%%
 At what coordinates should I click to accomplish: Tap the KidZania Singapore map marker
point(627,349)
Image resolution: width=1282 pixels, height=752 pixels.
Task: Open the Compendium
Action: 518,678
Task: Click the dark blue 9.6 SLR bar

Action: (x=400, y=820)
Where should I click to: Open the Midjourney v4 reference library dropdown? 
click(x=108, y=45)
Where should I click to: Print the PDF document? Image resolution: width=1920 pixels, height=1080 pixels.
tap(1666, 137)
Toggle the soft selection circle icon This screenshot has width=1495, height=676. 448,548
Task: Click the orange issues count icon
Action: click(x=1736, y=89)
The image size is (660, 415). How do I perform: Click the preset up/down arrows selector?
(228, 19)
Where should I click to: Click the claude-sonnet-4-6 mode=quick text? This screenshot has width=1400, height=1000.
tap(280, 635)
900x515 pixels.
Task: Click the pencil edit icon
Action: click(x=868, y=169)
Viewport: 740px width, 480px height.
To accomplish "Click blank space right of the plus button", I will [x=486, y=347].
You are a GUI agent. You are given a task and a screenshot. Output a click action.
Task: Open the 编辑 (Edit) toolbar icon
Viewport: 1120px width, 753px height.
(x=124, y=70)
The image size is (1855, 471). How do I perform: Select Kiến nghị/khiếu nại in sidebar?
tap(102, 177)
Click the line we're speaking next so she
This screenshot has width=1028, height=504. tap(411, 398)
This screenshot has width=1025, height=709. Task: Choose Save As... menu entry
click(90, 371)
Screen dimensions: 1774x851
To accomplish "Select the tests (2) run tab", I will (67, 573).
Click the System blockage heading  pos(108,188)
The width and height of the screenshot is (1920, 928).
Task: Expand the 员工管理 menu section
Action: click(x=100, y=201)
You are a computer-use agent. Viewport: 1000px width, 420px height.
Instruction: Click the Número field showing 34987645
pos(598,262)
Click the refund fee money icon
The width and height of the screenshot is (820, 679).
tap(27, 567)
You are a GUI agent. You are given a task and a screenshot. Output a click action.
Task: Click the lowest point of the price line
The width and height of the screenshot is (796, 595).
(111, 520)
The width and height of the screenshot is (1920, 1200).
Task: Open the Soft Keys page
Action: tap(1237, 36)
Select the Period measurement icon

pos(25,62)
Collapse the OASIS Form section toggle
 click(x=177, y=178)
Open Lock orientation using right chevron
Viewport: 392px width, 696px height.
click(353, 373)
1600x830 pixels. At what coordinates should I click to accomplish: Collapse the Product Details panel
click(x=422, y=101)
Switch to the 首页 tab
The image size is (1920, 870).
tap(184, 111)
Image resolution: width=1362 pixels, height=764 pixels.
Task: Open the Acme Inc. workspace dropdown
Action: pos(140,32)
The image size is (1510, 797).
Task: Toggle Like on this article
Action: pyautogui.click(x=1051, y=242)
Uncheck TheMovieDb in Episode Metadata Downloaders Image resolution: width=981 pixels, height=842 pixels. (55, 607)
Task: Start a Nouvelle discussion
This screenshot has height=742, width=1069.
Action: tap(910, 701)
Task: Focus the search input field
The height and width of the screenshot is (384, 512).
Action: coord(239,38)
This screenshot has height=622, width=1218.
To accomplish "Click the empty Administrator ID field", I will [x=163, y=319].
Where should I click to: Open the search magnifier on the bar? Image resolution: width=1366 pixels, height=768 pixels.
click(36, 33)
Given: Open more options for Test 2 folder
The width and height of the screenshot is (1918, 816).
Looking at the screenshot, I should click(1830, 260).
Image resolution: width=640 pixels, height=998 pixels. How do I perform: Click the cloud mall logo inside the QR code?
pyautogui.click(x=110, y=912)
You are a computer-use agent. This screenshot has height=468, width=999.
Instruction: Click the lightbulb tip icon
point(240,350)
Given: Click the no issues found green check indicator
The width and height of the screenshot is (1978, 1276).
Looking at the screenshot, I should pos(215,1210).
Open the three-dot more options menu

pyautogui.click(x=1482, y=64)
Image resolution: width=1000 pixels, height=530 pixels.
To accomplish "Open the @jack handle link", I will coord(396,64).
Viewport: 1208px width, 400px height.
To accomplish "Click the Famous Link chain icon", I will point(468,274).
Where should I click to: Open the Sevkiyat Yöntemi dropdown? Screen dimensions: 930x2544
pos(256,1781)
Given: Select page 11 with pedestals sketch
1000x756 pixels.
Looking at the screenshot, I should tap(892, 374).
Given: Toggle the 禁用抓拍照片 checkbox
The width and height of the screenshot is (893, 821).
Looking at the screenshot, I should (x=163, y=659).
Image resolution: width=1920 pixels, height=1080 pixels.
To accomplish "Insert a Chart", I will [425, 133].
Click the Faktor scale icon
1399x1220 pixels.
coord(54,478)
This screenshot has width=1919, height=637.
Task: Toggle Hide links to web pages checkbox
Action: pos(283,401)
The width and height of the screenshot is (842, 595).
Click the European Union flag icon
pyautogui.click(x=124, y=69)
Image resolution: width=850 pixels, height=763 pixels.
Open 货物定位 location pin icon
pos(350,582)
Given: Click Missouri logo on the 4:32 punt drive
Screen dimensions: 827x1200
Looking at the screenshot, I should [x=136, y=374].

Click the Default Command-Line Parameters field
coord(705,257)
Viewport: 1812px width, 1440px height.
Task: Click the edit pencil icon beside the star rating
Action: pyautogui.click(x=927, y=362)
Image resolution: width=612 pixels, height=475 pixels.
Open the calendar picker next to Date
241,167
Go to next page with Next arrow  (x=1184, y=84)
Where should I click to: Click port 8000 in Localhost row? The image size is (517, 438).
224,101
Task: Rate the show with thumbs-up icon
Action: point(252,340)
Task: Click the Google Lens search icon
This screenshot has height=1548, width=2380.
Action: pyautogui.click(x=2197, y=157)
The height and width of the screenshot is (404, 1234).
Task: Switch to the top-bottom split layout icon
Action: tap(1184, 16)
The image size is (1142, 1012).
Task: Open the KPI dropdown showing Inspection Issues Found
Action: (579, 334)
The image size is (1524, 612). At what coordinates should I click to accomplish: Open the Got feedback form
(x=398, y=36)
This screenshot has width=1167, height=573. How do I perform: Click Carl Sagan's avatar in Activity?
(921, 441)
%%
### Problem details
Copy every one of the records above word for word, leaving none out.

### Task output
 At what coordinates should I click to accomplish: Tap the KidZania Singapore map marker
point(627,349)
Image resolution: width=1282 pixels, height=752 pixels.
Task: Open the Compendium
Action: 518,678
Task: Click the dark blue 9.6 SLR bar

Action: (x=400, y=820)
Where should I click to: Open the Midjourney v4 reference library dropdown? 
click(x=108, y=45)
Where should I click to: Print the PDF document? Image resolution: width=1920 pixels, height=1080 pixels.
tap(1666, 137)
Toggle the soft selection circle icon This screenshot has width=1495, height=676. 448,548
Task: Click the orange issues count icon
Action: click(x=1736, y=89)
The image size is (660, 415). How do I perform: Click the preset up/down arrows selector?
(228, 19)
Where should I click to: Click the claude-sonnet-4-6 mode=quick text? This screenshot has width=1400, height=1000.
tap(280, 635)
900x515 pixels.
Task: Click the pencil edit icon
Action: click(x=868, y=169)
Viewport: 740px width, 480px height.
To accomplish "Click blank space right of the plus button", I will [x=486, y=347].
You are a GUI agent. You are given a task and a screenshot. Output a click action.
Task: Open the 编辑 (Edit) toolbar icon
Viewport: 1120px width, 753px height.
(x=124, y=70)
The image size is (1855, 471). How do I perform: Select Kiến nghị/khiếu nại in sidebar?
tap(102, 177)
Click the line we're speaking next so she
This screenshot has width=1028, height=504. tap(411, 398)
This screenshot has width=1025, height=709. Task: Choose Save As... menu entry
click(90, 371)
Screen dimensions: 1774x851
To accomplish "Select the tests (2) run tab", I will (67, 573).
Click the System blockage heading  pos(108,188)
The width and height of the screenshot is (1920, 928).
Task: Expand the 员工管理 menu section
Action: click(x=100, y=201)
You are a computer-use agent. Viewport: 1000px width, 420px height.
Instruction: Click the Número field showing 34987645
pos(598,262)
Click the refund fee money icon
The width and height of the screenshot is (820, 679).
tap(27, 567)
You are a GUI agent. You are given a task and a screenshot. Output a click action.
Task: Click the lowest point of the price line
The width and height of the screenshot is (796, 595).
(111, 520)
The width and height of the screenshot is (1920, 1200).
Task: Open the Soft Keys page
Action: tap(1237, 36)
Select the Period measurement icon

pos(25,62)
Collapse the OASIS Form section toggle
 click(x=177, y=178)
Open Lock orientation using right chevron
Viewport: 392px width, 696px height.
click(353, 373)
1600x830 pixels. At what coordinates should I click to accomplish: Collapse the Product Details panel
click(x=422, y=101)
Switch to the 首页 tab
The image size is (1920, 870).
tap(184, 111)
Image resolution: width=1362 pixels, height=764 pixels.
Task: Open the Acme Inc. workspace dropdown
Action: pos(140,32)
The image size is (1510, 797).
Task: Toggle Like on this article
Action: pyautogui.click(x=1051, y=242)
Uncheck TheMovieDb in Episode Metadata Downloaders Image resolution: width=981 pixels, height=842 pixels. (55, 607)
Task: Start a Nouvelle discussion
This screenshot has height=742, width=1069.
Action: tap(910, 701)
Task: Focus the search input field
The height and width of the screenshot is (384, 512).
Action: coord(239,38)
This screenshot has height=622, width=1218.
To accomplish "Click the empty Administrator ID field", I will [x=163, y=319].
Where should I click to: Open the search magnifier on the bar? Image resolution: width=1366 pixels, height=768 pixels.
click(36, 33)
Given: Open more options for Test 2 folder
The width and height of the screenshot is (1918, 816).
Looking at the screenshot, I should click(1830, 260).
Image resolution: width=640 pixels, height=998 pixels. How do I perform: Click the cloud mall logo inside the QR code?
pyautogui.click(x=110, y=912)
You are a computer-use agent. This screenshot has height=468, width=999.
Instruction: Click the lightbulb tip icon
point(240,350)
Given: Click the no issues found green check indicator
The width and height of the screenshot is (1978, 1276).
Looking at the screenshot, I should pos(215,1210).
Open the three-dot more options menu

pyautogui.click(x=1482, y=64)
Image resolution: width=1000 pixels, height=530 pixels.
To accomplish "Open the @jack handle link", I will coord(396,64).
Viewport: 1208px width, 400px height.
To accomplish "Click the Famous Link chain icon", I will point(468,274).
Where should I click to: Open the Sevkiyat Yöntemi dropdown? Screen dimensions: 930x2544
pos(256,1781)
Given: Select page 11 with pedestals sketch
1000x756 pixels.
Looking at the screenshot, I should tap(892, 374).
Given: Toggle the 禁用抓拍照片 checkbox
The width and height of the screenshot is (893, 821).
Looking at the screenshot, I should (x=163, y=659).
Image resolution: width=1920 pixels, height=1080 pixels.
To accomplish "Insert a Chart", I will [425, 133].
Click the Faktor scale icon
1399x1220 pixels.
coord(54,478)
This screenshot has width=1919, height=637.
Task: Toggle Hide links to web pages checkbox
Action: pos(283,401)
The width and height of the screenshot is (842, 595).
Click the European Union flag icon
pyautogui.click(x=124, y=69)
Image resolution: width=850 pixels, height=763 pixels.
Open 货物定位 location pin icon
pos(350,582)
Given: Click Missouri logo on the 4:32 punt drive
Screen dimensions: 827x1200
Looking at the screenshot, I should [x=136, y=374].

Click the Default Command-Line Parameters field
coord(705,257)
Viewport: 1812px width, 1440px height.
Task: Click the edit pencil icon beside the star rating
Action: pyautogui.click(x=927, y=362)
Image resolution: width=612 pixels, height=475 pixels.
Open the calendar picker next to Date
241,167
Go to next page with Next arrow  (x=1184, y=84)
Where should I click to: Click port 8000 in Localhost row? The image size is (517, 438).
224,101
Task: Rate the show with thumbs-up icon
Action: point(252,340)
Task: Click the Google Lens search icon
This screenshot has height=1548, width=2380.
Action: pyautogui.click(x=2197, y=157)
The height and width of the screenshot is (404, 1234).
Task: Switch to the top-bottom split layout icon
Action: tap(1184, 16)
The image size is (1142, 1012).
Task: Open the KPI dropdown showing Inspection Issues Found
Action: (579, 334)
The image size is (1524, 612). At what coordinates should I click to accomplish: Open the Got feedback form
(x=398, y=36)
This screenshot has width=1167, height=573. How do I perform: Click Carl Sagan's avatar in Activity?
(921, 441)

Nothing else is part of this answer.